The Rust code above depends on the programmer to consistently remember to enforce safety, and to do so correctly every time.
Sure, you could probably implement that as a library. But, "We don't see much value in compiler help with this, a combination of libraries and being careful gets the job done," would be a peculiar position for a rustacean to defend.
Great callout, I haven't had my coffee yet. Here is a version that better shows what I intended
pub struct Secret<T>(T);
impl<T> Secret<T> {
pub fn map<U>(&self, func: impl FnOnce(&T) -> U) -> Secret<U> {
Secret(func(&self.0))
}
}
impl<T: AsRef<[u8]>> PartialEq<&[u8]> for Secret<T> {
fn eq(&self, other: &&[u8]) -> bool {
constant_time_eq(self.0.as_ref(), other)
}
}
/* Some other file */
use secret::Secret;
// Translated from the example
fn check_mac<T: AsRef<[u8]>>(mac_secret: Secret<T>, message: &[u8], mac: &[u8]) -> bool {
// This returns a new Secret<[u8; 32]>
let computed_mac = mac_secret.map(|secret| hmac_sha_256(secret.as_ref(), message));
// This uses the `constant_time_eq` impl from above
computed_mac == mac
}
I think the interesting part of the example is what you _can't_ do in the other file. It's pretty hard to misuse because the return type of `Secret::map` is a new `Secret`, the only way to do `==` on a `Secret<T>` uses a constant time compare.

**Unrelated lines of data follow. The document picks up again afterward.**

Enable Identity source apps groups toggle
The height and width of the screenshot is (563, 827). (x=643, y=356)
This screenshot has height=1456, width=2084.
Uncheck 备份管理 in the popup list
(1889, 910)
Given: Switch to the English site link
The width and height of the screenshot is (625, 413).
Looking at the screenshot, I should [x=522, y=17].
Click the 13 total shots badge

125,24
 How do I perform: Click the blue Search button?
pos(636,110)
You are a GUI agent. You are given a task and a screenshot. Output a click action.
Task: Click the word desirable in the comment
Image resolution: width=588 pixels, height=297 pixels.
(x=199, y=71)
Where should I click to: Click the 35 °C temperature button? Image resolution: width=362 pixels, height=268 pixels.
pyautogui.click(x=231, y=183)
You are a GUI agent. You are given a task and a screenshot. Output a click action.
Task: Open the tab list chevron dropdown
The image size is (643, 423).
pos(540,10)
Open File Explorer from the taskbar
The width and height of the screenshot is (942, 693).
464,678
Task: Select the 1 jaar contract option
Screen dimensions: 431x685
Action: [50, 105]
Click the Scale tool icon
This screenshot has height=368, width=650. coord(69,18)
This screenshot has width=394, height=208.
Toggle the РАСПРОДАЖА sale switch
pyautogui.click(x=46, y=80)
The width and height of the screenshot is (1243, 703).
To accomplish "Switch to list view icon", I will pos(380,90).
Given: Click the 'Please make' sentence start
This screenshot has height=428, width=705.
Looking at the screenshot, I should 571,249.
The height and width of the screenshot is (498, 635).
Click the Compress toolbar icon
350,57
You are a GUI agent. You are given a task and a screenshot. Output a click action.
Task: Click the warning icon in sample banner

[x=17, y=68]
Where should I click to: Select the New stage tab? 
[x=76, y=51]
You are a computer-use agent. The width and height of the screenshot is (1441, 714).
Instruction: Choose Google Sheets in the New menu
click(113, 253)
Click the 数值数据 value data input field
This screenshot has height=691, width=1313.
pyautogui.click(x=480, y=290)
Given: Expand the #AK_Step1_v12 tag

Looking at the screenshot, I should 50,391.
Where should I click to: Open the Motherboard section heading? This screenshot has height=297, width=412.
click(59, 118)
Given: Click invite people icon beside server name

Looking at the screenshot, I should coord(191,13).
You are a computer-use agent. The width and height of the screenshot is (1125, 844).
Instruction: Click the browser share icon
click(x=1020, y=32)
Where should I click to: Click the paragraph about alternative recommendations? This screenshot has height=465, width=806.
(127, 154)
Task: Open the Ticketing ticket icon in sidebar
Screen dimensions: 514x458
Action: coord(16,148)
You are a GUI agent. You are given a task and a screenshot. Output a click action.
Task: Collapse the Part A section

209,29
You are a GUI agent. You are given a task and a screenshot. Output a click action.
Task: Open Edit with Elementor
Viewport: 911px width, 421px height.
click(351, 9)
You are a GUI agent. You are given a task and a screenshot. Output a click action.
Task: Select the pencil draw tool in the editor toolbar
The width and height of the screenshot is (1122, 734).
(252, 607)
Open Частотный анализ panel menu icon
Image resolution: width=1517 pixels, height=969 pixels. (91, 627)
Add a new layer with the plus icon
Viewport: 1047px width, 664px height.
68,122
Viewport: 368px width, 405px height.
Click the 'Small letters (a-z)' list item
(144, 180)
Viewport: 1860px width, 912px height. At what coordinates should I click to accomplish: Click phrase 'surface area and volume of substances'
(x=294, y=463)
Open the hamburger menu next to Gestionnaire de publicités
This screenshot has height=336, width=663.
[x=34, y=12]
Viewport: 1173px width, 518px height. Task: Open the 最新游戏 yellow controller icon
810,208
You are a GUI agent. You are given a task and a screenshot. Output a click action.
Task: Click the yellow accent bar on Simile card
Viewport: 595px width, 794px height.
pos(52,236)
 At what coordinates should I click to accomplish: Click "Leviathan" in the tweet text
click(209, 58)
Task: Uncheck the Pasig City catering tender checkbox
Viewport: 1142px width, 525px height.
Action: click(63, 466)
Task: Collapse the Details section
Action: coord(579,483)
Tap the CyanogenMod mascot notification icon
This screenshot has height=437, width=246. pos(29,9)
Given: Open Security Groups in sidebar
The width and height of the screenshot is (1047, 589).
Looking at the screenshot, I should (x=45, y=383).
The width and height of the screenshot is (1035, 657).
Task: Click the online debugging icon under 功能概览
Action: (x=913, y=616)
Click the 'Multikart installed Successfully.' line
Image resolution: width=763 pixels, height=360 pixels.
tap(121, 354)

I guess my main point is that when you have a instead of having to add new things at the language _level_, if I have something as powerful as the rust type system I can implement the same functionality in not much of code.
That covers the one case in the example, but the language goes even further than that in ensuring constant-time processing of secrets, including ensuring speculative execution in the CPU won't expose the data to timing attacks.
I don't know enough about the subject to really evaluate this in detail, but I am more than willing to at least entertain the notion that the problem space is thorny enough that a language-level solution really can do some things that can't be as effectively accomplished with a library solution. Even in a language with a strong compiler like Rust.
It all gets more complicated when you want to pass more than one secret parameter, or the function already returns a Secret - now you need a monad. The key feature seems to be that the code does not need 'map' or anything, the secrecy flag is propagated regardless.
The Rust code above depends on the programmer to consistently remember to enforce safety, and to do so correctly every time.
Sure, you could probably implement that as a library. But, "We don't see much value in compiler help with this, a combination of libraries and being careful gets the job done," would be a peculiar position for a rustacean to defend.